● **VOTRE CONSIGNE**:
Pourriez-vous prolonger le récit de la première rencontre avec les élèves de 3e en reprenant juste après sa dernière phrase ?

● **EXTRAIT DU TEXTE**:
# # #

Première rencontre
Lundi 13 septembre 2021. Je rencontre deux groupes d’élèves de 3e du collège Elsa-Triolet.
Un premier groupe d’une douzaine des jeunes est déjà installé, en arc de cercle devant le tableau, dans un CDI tout rénové durant l’été. La professeure-documentaliste me présente en quelques phrases, et je m’installe face à eux, un peu tendue. Je leur explique la raison de ma présence, la chance que l’on a d’aller à rencontre de jeunes gens, juste parce que l’on écrit des livres. Je leur demande s’ils connaissent des auteurs. Des rires fusent. Les noms de Molière et de Shakespeare sont prononcés. Et des vivants ? Silence ou presque. Je leur raconte que beaucoup de personnes écrivent et publient aujourd’hui, des vieux et des jeunes, des femmes et des hommes dont les noms ne diraient pas forcément grand-chose. Ma résidence, leur dis-je, aura pour thème la musique, la mémoire auditive. Ont-ils déjà accumulé des souvenirs liés aux sons, aux bruits, peut-être à la musique ? Certains répondent et d’autres rient. Alors on passe à l’écriture : Si j’étais un instrument de musique…. Je serais… Une guitare ; une guitare ; une guitare ; une guitare électrique. Enfin une flûte traversière. Je vois déjà les regards brillants de ceux qui ont envie de revenir, qui formeront les volontaires de l’atelier. Je vois les embarras de ceux qui ne reviendront pas. Je sens aussi l’effort que tous fournissent pour rester calmes et concentrés. Les trois dernières minutes, ils m’échappent. Et finalement s’échappent comme une nuée d’oiseaux à travers les couloirs du collège.

# # #

● **DONNÉES FOURNIES**:
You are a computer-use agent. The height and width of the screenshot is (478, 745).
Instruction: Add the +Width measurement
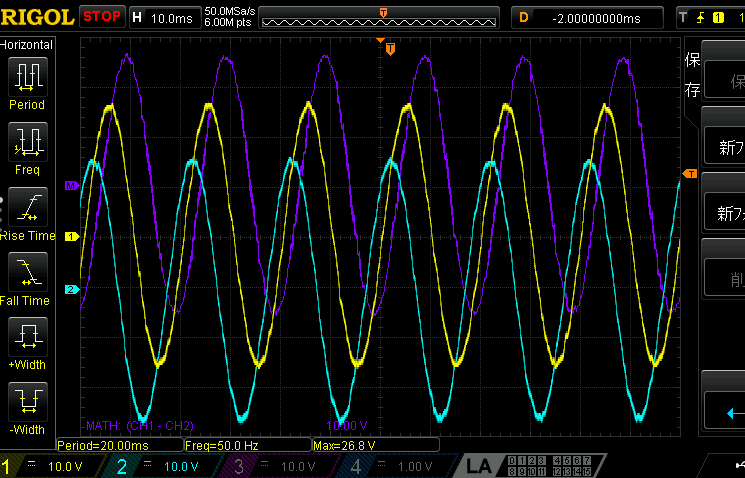27,344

# # #

● **RÉSULTAT OBTENU**:
Le deuxième groupe arrive. Plus dissipé peut-être. J’explique encore, donne quelques instructions. Madame, madame, c’est quoi déjà ? On doit écrire quoi, déjà ? Je répète : Un souvenir lié à une musique, une chanson, un bruit. Certains se concentrent sur leur feuille. D’autres murmurent des blagues. Dans un sac, je rassemble les réponses de chacun, les mélange, les fais piocher : nous allons mutuellement nous lire. Quand j’entends telle chanson, je pense à telle série. Quelqu’un, pourtant, répond qu’en entendant le crissement des roues d’une voiture, il ou elle repense aux 14 heures de route qui l’ont mené.e jusqu’au Cachemire.
Soudain, je tente une expérience : je leur propose de lire un extrait d’un de mes livres. Nous avons, ce week-end, commémoré les vingt ans du 11 septembre 2001. À cette époque, je vivais à New York. J’ai raconté le choc de ce jour-là sur quelques pages dans Une fille de passage. Vous voulez que vous le lise ? Un grand OUI traverse la pièce. J’ai peur. Je vais les ennuyer. Ils vont rire, bavarder.
J’avance avec prudence dans mes phrases, une première puis une autre, et puis une autre encore, mais je n’entends aucun rire, aucun murmure, juste mes mots qui résonnent. D’un œil furtif au-dessus de ma page, je regarde les visages, respectueux, attentifs. Le silence est total : ils m’écoutent. Et j’en ressens une vive émotion.
À la fin, la même question va revenir par trois fois, même après que j’aurai répondu Oui, je l’ai vécu, comme si cela leur semblait impossible, un véritable mythe : Madame, madame, c’est vrai ? C’est vrai ? Vous y étiez vraiment, le 11 septembre, à New York ?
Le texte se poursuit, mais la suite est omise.